88.5 Juander Radyo (DXBZ 88.5 MHz) is an FM station owned by Rizal Memorial Colleges Broadcasting Corporation and operated by RSV Broadcasting Network, Inc. The station studio and transmitter is located at Purok 8, Poblacion, Nabunturan.

==History==
The station was established in 2015 as YKFM on 107.3 MHz under the management of YK Broadcasting Service of Rep. Manuel "Way Kurat" Zamora. In 2016, the station moved to its new home, the RMCBC-owned 88.5 FM. On July 8, 2020, it was relaunched as ZRadio and became an affiliate station of FMR Philippines, the flagship radio network of the Philippine Collective Media Corporation.

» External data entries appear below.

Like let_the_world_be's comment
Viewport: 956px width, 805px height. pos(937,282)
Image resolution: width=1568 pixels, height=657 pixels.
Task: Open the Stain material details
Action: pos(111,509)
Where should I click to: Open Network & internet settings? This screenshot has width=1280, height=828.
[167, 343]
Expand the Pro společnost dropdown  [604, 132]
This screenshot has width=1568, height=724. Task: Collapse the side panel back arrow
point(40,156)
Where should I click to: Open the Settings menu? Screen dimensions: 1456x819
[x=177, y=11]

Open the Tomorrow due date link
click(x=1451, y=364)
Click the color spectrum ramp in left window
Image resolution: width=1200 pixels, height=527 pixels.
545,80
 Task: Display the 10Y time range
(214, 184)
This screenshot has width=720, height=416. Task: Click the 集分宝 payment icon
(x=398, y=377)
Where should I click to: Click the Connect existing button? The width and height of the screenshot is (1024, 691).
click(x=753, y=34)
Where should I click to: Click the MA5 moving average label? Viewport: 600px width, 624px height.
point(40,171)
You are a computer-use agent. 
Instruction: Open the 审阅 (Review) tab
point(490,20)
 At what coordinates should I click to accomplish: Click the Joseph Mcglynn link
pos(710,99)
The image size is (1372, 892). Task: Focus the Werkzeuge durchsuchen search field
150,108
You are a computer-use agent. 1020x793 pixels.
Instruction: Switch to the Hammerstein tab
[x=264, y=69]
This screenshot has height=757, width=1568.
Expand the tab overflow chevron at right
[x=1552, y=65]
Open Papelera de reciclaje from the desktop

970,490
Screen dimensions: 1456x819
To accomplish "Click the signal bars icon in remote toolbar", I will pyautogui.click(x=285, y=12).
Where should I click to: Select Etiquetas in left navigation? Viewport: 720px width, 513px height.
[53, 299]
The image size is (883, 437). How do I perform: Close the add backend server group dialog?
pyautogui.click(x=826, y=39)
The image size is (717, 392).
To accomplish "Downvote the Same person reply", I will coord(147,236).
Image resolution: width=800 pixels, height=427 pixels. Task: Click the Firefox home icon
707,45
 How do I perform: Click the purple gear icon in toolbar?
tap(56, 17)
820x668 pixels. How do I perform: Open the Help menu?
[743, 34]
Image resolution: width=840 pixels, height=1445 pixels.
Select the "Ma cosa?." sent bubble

In June 2022, the station went off-the-air permanently due to the presence of XFM Mati (operated by Yes2Health Advertising, Inc.), which broadcasts from the neighboring province of Davao Oriental on the same frequency. As a result, PCMC purchased ZRadio's non-license assets (such as programming and on-air personalities) and transferred to 96.7 FM.

On November 4, 2024, the station resumed broadcasting under the Juander Radyo network of RSV Broadcasting Network.